General principle of contracts in Poland is that, if legal rules do not require a specific form for contract, it can be done in any way - even by email or orally.

Freedom of form

General principle of contracts in Poland is that if legal rules do not require a specific form for contract (or other act in law such as termination of a contract), it can be done in any way.

It means that you can do so orally, by email or even by every conduct that shows that you are interested in making an agreement.

A requirement of certain form may derive from a statute but can be established by parties in a contract. The parties are also free to determine the consequences if a form agreed by them is not met.

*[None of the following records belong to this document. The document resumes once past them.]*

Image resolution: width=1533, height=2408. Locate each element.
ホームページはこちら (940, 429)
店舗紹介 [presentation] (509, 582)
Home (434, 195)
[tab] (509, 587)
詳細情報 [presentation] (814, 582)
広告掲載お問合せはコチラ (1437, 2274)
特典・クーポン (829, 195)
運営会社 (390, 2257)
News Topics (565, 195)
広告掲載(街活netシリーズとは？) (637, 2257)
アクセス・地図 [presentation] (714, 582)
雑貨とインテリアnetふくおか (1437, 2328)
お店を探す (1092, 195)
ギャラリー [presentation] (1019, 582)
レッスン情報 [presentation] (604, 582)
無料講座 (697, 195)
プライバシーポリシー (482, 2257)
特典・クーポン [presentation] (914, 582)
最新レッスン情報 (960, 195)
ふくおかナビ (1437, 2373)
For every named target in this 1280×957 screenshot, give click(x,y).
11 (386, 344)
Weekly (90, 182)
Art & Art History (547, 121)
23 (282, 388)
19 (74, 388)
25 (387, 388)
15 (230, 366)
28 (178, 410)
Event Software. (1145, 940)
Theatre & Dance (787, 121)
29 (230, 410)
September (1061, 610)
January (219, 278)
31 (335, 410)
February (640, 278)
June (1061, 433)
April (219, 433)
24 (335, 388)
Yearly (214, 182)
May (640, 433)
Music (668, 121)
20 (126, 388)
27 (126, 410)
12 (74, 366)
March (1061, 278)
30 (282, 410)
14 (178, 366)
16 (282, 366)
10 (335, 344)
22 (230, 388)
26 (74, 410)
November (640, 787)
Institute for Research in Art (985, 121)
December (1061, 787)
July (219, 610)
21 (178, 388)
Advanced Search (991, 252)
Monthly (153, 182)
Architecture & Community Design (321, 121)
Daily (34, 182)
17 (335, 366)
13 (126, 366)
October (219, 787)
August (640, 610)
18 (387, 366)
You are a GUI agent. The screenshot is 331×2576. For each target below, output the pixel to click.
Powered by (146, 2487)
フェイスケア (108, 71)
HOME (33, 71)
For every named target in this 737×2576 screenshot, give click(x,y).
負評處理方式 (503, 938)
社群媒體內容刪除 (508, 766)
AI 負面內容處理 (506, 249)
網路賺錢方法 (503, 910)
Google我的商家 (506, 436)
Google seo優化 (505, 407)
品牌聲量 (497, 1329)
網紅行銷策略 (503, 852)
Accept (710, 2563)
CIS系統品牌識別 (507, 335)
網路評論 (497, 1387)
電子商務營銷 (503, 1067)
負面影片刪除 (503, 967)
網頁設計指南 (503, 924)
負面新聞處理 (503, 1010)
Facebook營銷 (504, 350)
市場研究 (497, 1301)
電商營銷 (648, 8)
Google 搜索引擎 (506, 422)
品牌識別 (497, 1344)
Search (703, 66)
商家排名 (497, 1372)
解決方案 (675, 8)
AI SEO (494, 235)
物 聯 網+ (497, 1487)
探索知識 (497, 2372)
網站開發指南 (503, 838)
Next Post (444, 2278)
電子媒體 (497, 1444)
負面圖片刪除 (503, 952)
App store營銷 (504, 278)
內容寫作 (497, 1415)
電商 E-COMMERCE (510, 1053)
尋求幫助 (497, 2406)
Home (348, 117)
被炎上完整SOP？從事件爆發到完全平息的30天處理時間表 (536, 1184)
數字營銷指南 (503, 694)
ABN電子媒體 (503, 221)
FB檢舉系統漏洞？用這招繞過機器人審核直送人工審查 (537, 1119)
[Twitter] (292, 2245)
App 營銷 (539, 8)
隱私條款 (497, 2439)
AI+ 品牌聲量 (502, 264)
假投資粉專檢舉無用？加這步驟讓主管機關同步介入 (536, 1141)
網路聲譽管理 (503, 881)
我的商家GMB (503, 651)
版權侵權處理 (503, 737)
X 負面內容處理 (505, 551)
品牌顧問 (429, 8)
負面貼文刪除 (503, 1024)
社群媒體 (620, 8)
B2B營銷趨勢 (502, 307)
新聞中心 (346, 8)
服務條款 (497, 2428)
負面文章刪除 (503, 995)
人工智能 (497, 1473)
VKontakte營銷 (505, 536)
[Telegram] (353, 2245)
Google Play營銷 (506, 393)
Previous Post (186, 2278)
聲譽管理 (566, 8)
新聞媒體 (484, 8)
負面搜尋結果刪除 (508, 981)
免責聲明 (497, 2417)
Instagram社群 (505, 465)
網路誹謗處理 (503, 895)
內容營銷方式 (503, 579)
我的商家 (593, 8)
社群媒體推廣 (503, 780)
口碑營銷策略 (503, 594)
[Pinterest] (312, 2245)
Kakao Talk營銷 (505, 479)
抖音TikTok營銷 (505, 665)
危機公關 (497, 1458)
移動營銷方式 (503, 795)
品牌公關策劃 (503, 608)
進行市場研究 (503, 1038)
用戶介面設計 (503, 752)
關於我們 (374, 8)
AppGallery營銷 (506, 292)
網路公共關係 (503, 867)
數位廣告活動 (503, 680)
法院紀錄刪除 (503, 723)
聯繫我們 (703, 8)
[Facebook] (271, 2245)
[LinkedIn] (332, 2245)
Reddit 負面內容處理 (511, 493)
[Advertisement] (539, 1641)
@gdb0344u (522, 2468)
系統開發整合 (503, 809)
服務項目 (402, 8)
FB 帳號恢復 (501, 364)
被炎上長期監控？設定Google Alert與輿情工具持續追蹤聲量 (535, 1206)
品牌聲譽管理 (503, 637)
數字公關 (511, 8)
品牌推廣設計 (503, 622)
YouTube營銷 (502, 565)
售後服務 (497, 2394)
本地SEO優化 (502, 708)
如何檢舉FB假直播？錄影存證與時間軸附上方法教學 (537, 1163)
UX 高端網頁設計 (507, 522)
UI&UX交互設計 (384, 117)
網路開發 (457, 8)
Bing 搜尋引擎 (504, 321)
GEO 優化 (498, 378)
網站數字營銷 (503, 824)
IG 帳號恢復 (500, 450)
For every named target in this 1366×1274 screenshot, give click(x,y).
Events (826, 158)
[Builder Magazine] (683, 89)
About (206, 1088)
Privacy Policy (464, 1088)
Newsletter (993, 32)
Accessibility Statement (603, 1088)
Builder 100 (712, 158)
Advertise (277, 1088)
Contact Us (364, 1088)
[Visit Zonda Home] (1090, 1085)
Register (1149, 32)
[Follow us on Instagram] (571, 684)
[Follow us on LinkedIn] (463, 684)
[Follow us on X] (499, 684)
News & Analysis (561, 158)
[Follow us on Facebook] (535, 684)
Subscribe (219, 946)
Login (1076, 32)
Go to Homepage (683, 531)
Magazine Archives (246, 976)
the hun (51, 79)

General rules of form can be found in the civil code.

Types of form

Polish law enlists several specific forms that are required to make certain types of contracts (like selling a real estate, purchasing shares in limited liability company or transferring copyright). The most important are:

  • Written form – to make agreement in this manner you must sign the document with your statement. A document substance does not have to be written by hand it can be printed or scanned. The only element that must be hand-written is a signature. The hand-written signature may be replaced by a certificated electronic signature (in Polish: kwalifikowany podpis elektroniczny). It is called an electronic form.
  • Documental form – a statement is made in the form of document that on any data carrier (for instance email, sms, audio or video recording) if only makes identifying a person that declares possible.
  • Notarised signature – a from in which parties’ signatures are made between a notary public (in Polish: notariusz) an official responsible for preparing certain types of documents and ensuring that they comply with law. To make a contract in this form you must visit a notarial office and pay a fee.
  • Notarial deed – a form in which an entire document is created by a notary public. To make a notarial deed you must visit a notarial office and pay a fee.


What is important, the more “severe” legal form can always supersede the less meaningful. In consequence if a statute requires written form, you can achieve the same result by notarised signature or notarial deed. If a notarised signature is needed, you can also make a contract in a notarial deed form.

Consequences of lack of form

Lack of correct form may lead to negative legal consequences. The Polish legal system provides three types of them:

  • Evidential consequence – you cannot use a proof from witnesses or parties’ explanation for the fact of making a contract (with certain exceptions). This is the basic consequence if a written, electronic or documental form is required (if a statute or contract do not provide other consequences).
  • Specific legal effects – the consequences of lack of form are determined in a statute or a contract.
  • Pain of nullity – a contract does not bring legal effects. There is a rule that if a statute or contract require a specific form (other than a written, electronic or documental form), lack of this form will make a contract null and void.